Weekly Update: July 17, 2013

| July 17, 2013

Weekly Update:  July 17, 2013


Commodity Watch:

Ben Bernanke went before Congress this morning to update lawmakers on the health of the US economy.  In a Q & A session, Bernanke said the Fed still plans on tapering their bond purchases sometime this year. Not exactly what bullish commodity investors want to hear as it will add strength to the US Dollar.

However, Bernanke went on to say that the Fed will continue to be accommodative and may adjust their plans on incoming economic data. 

In other words, he’s taking a wait and see attitude.

As far as trading action in the commodity markets goes, silver managed to peek its head above $20 an ounce last week- the first time that’s happened since mid-June. 

However, Bernanke’s testimony before Congress this morning is clearly not what bullish silver investors wanted to hear.  More on that in the gold update below…

Spot corn rallied above $7.20 a bushel in recent trading on a strong cash market.  However, prices are still dramatically weaker in the September and December contract- $5.40 and $5.10 respectively.

Let’s take a quick look at our open positions in oil, natural gas, and gold…


Portfolio Recap:

. . . . SPDR Gold Trust (GLD) August 2013 $126 Calls

Gold rose to within a whisker of $1,300 in recent trading.  The rally from the key reversal signal I pointed out in the original trade alert on July 2nd gave us gains of just over 30% in our $126 GLD calls.

But the rally faltered today…

Bernanke’s testimony this morning sent gold back down towards $1,250 an ounce.  With the Fed now likely to reduce QE measures in coming months, the impetus to own gold is diminished in the eyes of wary investors.

As of this writing, our $126 calls are worth about $1.80 per contract- a few pennies under what we paid for them ($1.88).  Since these are out of the money calls with August expiration, they’re going to lose value quickly if GLD doesn’t get above $126.  And as of right now, it’s readily apparent that bears are back in control of the gold market thanks to Bernanke’s testimony.

As a result, it’s in our best interest to SELL TO CLOSE the GLD $126 call at current prices.  This essentially gets us out breakeven on this trade.

Unfortunately, the fundamental reasons to sell gold are now outweighing the technical reasons to buy.  And that’s precisely why we need to cut our risk in this GLD call trade.

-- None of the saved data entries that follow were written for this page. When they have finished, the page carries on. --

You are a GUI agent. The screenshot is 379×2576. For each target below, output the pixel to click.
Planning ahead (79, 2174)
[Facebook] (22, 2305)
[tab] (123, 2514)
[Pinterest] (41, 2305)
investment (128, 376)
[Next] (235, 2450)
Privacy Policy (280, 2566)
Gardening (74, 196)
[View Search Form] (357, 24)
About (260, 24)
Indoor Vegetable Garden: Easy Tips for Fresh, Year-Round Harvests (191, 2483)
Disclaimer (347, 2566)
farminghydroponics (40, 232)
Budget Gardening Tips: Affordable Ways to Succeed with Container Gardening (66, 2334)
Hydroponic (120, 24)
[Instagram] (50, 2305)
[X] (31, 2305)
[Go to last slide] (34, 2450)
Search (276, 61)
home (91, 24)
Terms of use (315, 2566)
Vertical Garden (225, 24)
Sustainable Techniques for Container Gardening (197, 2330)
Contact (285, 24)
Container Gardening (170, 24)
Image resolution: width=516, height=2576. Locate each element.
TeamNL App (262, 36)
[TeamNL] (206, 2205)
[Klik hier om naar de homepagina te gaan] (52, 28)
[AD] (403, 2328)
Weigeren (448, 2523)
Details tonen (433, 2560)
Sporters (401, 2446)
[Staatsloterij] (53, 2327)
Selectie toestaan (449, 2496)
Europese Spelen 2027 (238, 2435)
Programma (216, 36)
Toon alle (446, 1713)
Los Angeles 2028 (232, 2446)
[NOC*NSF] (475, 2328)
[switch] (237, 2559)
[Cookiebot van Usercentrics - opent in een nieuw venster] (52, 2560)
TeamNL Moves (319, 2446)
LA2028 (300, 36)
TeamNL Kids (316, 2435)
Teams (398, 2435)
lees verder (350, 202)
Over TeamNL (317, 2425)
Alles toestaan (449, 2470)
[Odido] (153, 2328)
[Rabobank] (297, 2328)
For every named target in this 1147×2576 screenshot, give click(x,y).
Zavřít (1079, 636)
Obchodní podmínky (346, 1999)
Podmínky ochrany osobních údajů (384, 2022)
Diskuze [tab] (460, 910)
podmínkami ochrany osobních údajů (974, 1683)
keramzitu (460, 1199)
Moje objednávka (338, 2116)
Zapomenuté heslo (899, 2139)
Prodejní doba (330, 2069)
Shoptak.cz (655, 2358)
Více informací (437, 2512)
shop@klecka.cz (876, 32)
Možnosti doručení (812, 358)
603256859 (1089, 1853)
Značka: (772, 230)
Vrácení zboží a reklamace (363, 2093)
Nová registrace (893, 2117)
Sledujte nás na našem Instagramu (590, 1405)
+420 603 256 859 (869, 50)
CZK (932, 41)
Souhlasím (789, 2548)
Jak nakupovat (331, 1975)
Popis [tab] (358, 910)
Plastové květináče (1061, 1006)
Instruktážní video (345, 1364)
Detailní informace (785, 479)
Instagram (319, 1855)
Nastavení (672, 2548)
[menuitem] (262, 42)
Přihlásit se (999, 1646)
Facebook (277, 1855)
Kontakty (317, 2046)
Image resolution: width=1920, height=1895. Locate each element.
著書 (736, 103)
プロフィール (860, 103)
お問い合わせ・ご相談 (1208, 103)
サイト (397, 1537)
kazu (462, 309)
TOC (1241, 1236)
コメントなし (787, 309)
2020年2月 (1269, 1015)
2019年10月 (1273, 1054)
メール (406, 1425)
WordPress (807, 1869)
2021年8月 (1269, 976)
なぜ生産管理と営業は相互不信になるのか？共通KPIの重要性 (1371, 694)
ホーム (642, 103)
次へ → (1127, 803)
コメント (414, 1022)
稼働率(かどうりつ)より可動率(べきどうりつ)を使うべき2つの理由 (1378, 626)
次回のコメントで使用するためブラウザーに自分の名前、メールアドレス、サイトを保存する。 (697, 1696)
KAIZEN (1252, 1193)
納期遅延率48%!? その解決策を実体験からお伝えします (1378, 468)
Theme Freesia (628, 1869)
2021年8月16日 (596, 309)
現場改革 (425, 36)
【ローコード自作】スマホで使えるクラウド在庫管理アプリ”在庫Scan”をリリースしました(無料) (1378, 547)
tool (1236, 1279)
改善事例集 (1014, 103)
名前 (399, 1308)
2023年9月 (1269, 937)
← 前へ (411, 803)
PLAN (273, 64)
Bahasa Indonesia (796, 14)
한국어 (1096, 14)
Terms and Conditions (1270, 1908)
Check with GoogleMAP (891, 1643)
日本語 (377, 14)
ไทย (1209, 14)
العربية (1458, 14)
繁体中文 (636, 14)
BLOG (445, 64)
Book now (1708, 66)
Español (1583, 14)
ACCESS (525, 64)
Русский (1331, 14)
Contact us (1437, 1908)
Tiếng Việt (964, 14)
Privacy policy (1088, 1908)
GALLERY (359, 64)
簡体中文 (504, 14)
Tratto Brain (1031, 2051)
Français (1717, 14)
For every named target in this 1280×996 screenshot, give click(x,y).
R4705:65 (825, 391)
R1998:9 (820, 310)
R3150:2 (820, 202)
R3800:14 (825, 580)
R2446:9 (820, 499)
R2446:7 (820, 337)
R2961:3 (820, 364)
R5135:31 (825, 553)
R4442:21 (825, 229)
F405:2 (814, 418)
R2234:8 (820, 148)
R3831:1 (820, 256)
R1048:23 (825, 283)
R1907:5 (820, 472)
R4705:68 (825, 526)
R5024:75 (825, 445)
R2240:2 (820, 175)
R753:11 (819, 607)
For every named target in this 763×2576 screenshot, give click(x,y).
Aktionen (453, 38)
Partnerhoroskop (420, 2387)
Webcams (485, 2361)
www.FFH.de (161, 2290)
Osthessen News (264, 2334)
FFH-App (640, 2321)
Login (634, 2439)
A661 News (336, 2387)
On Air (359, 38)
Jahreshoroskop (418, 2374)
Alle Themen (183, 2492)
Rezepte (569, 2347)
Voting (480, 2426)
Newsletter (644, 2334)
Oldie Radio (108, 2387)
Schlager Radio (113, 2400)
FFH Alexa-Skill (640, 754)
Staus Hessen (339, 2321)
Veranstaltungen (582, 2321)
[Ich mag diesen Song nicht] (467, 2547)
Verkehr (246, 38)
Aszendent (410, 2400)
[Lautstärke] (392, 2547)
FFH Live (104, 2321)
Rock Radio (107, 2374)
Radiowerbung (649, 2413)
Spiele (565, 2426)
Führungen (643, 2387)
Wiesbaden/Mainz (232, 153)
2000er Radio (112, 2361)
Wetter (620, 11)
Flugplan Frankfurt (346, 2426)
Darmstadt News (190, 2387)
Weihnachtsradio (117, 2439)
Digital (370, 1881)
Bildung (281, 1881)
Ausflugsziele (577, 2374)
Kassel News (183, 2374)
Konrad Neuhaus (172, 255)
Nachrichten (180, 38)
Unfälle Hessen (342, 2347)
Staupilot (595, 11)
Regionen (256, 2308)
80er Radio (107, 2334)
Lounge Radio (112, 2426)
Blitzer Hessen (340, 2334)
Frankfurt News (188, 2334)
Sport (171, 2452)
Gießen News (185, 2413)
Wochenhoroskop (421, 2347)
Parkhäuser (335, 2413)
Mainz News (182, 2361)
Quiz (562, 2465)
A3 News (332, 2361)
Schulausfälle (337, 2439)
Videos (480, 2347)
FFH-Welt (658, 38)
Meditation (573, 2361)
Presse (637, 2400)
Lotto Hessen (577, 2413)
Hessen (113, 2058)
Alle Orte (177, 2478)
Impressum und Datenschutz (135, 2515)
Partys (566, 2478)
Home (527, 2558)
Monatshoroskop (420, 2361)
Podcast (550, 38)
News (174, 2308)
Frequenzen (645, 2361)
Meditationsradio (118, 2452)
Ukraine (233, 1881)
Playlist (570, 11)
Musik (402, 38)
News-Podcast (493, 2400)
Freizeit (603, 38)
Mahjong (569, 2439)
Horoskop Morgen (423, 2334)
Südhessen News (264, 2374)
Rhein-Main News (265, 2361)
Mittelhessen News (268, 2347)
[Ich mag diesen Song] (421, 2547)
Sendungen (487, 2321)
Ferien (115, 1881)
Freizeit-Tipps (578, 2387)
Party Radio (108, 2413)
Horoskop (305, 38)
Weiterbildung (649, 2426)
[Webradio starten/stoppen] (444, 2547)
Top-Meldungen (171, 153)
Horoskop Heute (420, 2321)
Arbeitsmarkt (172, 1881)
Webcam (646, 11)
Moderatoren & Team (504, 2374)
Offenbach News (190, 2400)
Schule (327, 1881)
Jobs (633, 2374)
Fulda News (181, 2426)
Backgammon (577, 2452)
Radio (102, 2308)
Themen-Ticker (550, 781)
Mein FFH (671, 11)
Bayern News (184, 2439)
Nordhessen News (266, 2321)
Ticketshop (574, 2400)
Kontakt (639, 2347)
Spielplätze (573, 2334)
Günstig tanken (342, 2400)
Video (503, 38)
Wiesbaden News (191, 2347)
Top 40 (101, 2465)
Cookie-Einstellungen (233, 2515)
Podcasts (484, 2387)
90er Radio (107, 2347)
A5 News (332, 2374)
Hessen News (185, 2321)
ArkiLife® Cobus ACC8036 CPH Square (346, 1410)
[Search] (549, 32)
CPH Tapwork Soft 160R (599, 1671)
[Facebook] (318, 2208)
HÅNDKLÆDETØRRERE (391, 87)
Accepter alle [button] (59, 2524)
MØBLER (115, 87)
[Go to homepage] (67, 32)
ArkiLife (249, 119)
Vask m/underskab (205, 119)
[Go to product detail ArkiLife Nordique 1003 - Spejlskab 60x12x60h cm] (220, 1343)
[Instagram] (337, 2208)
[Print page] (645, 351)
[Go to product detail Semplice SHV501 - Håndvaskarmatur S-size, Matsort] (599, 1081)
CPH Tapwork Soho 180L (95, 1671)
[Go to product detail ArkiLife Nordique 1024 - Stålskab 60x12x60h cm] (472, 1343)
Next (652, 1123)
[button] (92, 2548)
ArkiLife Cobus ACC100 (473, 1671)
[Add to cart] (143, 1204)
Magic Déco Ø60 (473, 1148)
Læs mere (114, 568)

. . . . US Natural Gas Fund (UNG) August 2013 $21 Calls

Mother Nature is starting to cooperate with our natural gas trade.  Temperatures along the eastern seaboard are heating up with temperatures pressing the mid-90s.  Remember, higher temperatures means more electricity demand, which should increase natural inventory drawdowns and raise gas prices.

However, natural gas is still stuck in a trading range between $3.60 and $3.75 mmBtu.  Tomorrow’s EIA inventory report is very important.  We need to see a bigger than expected storage drawdown in order for natural gas prices to move higher.

For now, keep holding the UNG calls for higher prices…

. . . . US Oil Fund (USO) September 2013 $36 Puts

It’s still too early to garner much information on our newly established WTI put trade.  As you know, we bought puts on USO yesterday with oil at $106 a barrel.